3

I have a dataset of survey responses with 10 variables. 4 of them were optional questions during the survey. Now for ~900 participants, I have missing values for the 4 optional questions, but these have informative data for the other questions. What is the best way to represent them in my descriptive analysis report?

Any leads are appreciated.

Jishan
  • 155
  • 1
  • 9

2 Answers2

4

You did not give any information on why you have missing data. Is this missing at random, or informative missingness? What is the missing fraction? ... In addition to the answer by @Gales, such information should be given. Then, you could try to use (multiple?) imputation, see for instance Imputation to account for systematic error in survey responses

Then report the descriptive statistics twice, once computed only on the available, observed data, and then again on the completed/imputed data.

  • 1
    +1. Unfortunately, some people in a given audience do not always know what imputation is.
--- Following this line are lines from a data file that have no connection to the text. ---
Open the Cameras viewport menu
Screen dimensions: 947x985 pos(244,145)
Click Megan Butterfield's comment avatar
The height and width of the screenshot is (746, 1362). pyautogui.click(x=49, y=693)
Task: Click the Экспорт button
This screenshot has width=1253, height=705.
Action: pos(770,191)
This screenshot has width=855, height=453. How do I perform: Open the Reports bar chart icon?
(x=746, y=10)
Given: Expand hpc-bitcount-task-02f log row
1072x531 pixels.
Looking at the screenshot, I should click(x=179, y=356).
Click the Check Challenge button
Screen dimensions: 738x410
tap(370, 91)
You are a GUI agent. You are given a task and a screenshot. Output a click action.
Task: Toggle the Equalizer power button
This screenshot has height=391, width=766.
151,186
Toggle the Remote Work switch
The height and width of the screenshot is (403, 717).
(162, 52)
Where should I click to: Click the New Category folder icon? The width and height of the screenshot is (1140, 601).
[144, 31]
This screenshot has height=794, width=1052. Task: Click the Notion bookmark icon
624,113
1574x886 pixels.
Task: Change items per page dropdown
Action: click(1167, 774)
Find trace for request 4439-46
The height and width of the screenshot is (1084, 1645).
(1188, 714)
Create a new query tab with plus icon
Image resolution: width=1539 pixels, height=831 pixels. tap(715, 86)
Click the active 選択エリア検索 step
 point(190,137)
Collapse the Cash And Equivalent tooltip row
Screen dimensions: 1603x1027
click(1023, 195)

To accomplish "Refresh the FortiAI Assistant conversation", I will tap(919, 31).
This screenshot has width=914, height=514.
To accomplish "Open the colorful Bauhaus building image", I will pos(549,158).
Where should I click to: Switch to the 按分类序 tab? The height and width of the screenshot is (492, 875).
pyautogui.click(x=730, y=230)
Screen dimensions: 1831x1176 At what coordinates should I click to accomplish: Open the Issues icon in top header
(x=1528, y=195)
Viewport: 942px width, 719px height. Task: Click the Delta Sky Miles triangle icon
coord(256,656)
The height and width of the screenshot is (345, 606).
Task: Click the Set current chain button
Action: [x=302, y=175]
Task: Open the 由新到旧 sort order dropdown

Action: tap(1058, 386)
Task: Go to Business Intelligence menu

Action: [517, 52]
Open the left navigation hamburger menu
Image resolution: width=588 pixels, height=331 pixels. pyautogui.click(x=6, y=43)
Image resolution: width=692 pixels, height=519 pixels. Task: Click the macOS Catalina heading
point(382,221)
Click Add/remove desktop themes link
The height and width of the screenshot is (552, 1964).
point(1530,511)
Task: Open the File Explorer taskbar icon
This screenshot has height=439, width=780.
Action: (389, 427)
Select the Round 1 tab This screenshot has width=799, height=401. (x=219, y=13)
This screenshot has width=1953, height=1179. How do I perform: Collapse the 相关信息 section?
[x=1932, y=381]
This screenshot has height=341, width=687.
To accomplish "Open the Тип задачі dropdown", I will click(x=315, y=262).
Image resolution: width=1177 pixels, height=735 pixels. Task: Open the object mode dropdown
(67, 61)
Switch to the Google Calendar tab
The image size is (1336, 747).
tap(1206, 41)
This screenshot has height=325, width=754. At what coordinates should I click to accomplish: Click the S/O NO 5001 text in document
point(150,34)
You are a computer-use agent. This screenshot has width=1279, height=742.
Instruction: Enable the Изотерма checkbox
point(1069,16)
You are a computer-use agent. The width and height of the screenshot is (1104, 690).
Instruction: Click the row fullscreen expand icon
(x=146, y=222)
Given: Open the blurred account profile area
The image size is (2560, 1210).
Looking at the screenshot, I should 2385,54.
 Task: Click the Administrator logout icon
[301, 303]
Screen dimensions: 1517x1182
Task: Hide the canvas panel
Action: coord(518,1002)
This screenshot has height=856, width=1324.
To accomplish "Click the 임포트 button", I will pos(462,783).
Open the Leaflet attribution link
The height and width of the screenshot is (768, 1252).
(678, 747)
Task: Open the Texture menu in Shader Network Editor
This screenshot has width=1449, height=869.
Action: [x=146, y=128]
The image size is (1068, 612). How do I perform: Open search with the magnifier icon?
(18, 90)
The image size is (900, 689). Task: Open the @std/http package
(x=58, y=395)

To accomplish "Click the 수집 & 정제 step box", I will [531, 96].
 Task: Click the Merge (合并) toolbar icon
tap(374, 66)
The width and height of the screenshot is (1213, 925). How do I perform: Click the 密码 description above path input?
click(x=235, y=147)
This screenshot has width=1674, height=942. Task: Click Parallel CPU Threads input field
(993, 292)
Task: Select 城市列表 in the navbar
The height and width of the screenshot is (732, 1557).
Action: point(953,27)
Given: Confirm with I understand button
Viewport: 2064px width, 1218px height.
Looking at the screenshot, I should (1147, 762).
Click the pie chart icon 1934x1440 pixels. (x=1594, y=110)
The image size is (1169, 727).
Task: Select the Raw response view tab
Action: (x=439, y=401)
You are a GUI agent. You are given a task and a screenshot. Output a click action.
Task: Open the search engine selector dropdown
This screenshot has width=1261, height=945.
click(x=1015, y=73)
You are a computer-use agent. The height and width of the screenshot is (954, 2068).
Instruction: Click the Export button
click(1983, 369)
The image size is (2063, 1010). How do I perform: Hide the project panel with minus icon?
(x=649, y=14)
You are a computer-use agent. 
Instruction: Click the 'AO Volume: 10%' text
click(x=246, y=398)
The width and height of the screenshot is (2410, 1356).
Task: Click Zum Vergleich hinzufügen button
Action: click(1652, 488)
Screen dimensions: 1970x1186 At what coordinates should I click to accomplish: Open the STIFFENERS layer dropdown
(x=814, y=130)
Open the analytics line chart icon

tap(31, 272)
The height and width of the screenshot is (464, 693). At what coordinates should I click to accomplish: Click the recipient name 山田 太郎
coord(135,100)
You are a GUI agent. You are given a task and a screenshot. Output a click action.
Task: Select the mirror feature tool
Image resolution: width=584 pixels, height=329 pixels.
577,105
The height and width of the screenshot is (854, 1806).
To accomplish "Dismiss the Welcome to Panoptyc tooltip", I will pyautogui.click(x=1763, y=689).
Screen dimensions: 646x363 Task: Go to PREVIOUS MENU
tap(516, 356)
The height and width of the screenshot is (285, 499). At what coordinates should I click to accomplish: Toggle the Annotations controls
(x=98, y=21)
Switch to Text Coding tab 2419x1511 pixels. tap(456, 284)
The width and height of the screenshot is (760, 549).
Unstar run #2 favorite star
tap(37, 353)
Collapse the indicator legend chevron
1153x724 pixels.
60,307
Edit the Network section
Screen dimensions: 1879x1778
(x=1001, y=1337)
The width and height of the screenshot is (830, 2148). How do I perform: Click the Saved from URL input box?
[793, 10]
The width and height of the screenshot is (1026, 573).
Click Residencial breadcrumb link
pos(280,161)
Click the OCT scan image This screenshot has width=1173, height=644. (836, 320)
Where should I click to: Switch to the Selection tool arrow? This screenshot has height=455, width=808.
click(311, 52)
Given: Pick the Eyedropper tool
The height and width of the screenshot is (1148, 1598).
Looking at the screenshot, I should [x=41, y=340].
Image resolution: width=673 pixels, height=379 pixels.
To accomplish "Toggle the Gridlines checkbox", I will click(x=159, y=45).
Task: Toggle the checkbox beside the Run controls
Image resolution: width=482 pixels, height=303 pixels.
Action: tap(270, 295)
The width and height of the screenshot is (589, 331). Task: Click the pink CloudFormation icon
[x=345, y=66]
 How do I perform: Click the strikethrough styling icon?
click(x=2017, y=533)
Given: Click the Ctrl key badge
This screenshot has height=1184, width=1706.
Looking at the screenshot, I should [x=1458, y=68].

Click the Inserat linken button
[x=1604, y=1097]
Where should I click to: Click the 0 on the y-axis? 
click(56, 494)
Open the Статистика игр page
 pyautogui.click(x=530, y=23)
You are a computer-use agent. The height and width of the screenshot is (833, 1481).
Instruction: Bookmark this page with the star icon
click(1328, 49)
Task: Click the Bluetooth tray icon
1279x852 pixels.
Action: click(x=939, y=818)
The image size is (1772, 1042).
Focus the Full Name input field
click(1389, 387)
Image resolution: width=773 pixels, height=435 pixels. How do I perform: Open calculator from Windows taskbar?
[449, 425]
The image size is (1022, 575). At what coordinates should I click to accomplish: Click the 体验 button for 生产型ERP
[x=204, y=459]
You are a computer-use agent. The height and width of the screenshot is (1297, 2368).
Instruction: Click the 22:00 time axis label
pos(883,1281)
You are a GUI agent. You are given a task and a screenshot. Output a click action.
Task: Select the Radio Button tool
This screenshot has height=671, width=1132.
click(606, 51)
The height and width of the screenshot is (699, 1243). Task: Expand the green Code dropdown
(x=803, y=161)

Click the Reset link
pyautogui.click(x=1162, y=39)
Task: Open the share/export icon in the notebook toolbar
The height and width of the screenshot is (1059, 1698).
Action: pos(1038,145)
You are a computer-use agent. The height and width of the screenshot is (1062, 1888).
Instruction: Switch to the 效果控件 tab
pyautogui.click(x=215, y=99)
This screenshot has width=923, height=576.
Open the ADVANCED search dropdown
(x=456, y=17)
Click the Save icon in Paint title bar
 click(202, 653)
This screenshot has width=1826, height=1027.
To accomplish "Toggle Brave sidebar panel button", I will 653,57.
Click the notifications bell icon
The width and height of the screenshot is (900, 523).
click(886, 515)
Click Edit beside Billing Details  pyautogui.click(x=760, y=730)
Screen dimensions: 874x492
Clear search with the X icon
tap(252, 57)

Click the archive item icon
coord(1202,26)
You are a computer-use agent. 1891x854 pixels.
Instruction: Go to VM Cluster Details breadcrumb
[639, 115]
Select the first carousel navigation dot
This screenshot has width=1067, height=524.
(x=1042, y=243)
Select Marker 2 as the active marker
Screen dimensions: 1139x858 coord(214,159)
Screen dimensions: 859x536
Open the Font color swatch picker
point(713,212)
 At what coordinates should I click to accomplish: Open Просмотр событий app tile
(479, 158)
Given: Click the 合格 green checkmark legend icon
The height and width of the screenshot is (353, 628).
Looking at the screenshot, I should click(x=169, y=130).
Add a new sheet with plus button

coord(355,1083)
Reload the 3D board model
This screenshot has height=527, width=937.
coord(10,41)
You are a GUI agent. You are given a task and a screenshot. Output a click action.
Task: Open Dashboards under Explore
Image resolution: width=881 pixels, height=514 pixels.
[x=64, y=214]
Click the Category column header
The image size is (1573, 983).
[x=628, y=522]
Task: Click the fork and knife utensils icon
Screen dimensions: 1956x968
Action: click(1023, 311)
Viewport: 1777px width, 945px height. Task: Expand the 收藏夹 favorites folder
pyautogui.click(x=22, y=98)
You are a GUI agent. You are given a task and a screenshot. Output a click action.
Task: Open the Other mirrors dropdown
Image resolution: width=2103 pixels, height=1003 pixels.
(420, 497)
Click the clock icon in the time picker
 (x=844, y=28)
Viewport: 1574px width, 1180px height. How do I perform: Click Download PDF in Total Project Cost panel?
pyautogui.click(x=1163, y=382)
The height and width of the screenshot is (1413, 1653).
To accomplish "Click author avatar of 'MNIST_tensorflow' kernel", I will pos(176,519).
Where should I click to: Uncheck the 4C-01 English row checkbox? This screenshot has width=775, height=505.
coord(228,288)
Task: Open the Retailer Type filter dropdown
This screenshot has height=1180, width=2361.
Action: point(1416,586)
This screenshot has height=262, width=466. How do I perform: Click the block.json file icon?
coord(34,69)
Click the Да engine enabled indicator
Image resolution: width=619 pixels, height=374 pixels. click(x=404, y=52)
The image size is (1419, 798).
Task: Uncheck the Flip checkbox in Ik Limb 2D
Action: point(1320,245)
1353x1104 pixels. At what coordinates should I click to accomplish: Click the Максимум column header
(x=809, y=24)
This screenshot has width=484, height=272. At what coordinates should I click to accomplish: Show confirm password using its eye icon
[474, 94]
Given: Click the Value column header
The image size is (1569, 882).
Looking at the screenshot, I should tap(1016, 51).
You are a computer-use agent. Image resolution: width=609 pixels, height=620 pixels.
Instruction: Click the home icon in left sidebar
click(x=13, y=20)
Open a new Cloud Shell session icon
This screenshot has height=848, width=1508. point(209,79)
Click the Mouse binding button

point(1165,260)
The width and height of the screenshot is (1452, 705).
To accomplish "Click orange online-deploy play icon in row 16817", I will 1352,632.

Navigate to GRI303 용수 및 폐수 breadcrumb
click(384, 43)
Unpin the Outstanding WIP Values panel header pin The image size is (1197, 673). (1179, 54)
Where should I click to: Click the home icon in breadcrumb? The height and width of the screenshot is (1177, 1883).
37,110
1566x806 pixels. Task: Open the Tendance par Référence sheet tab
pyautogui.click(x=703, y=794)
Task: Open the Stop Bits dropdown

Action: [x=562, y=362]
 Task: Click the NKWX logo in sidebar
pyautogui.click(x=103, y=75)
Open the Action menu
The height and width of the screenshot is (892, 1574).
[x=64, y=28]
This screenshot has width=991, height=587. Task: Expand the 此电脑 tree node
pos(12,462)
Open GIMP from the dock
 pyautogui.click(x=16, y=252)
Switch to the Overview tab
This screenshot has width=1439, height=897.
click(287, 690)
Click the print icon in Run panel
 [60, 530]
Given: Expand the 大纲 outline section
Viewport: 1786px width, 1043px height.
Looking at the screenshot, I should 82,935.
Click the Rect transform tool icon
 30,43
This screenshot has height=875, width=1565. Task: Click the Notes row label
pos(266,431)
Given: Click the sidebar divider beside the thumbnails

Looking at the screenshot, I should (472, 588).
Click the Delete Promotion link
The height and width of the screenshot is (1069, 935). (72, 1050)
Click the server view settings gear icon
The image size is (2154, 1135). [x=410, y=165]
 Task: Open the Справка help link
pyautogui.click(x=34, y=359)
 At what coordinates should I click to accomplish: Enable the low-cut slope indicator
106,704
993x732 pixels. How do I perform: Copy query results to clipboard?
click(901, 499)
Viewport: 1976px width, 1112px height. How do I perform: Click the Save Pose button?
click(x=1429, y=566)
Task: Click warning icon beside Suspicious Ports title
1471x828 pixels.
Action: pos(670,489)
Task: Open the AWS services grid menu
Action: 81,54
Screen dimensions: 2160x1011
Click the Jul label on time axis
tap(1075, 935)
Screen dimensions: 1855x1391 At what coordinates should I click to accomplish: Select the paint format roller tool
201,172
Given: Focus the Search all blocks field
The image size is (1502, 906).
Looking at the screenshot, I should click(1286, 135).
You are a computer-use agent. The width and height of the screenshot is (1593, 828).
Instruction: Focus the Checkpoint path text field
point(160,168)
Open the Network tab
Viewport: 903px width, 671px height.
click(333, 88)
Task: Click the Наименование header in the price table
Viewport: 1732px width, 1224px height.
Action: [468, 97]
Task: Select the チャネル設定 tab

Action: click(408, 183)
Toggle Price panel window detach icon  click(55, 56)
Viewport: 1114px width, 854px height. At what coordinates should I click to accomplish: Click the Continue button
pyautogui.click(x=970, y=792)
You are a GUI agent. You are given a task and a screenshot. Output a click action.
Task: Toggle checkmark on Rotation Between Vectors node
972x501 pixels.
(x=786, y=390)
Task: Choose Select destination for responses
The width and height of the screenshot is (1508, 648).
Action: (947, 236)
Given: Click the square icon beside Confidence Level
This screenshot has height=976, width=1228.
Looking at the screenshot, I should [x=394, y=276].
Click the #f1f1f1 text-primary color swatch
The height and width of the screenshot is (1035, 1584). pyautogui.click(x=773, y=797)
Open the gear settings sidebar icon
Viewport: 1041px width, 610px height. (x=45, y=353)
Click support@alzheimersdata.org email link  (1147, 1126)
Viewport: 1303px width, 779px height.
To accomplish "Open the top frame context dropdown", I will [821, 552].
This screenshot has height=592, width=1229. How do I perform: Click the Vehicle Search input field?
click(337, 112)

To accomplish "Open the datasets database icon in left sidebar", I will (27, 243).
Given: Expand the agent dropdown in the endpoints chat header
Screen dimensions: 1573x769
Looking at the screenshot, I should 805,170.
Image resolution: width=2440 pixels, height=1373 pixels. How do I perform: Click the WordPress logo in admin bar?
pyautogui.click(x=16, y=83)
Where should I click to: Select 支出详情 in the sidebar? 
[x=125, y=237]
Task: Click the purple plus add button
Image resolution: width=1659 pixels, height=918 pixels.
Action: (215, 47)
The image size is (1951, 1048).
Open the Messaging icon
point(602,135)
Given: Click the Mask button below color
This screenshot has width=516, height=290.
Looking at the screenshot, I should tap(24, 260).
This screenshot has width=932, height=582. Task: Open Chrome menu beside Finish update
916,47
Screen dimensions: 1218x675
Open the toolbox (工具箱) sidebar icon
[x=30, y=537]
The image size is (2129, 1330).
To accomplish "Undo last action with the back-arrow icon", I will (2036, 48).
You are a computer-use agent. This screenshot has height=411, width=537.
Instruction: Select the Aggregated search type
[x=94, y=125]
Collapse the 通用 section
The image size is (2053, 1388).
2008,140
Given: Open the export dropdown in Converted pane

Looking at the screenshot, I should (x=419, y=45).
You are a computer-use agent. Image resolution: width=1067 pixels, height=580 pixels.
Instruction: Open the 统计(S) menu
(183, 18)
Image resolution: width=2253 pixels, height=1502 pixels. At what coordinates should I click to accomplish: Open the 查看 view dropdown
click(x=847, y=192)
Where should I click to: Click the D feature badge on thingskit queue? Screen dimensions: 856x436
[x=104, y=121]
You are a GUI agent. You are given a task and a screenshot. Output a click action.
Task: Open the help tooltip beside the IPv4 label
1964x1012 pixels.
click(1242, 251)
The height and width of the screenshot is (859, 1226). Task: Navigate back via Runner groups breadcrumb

I wonder what are some effective ways of tackling this issue, in particular when you have limited time or space to report the data. – J-J-J Sep 28 '23 at 19:15
3

There is likely a multitude of ways to report missing values, however I will offer a really simple approach. This is to directly report the response rate of each of those 4 questions, which could be expressed in counts or percent of sample size. This will lead your intended audiences' attention to potential sampling issues. I would also recommend that you give some discussion for your readers on what some of the potential reasons why people would prefer to respond or not respond. Your readers will likely appreciate a nuanced appraisal, and will understand that your reported statistics for certain variables pertain only to a subset of the respondents.

Galen
  • 8,442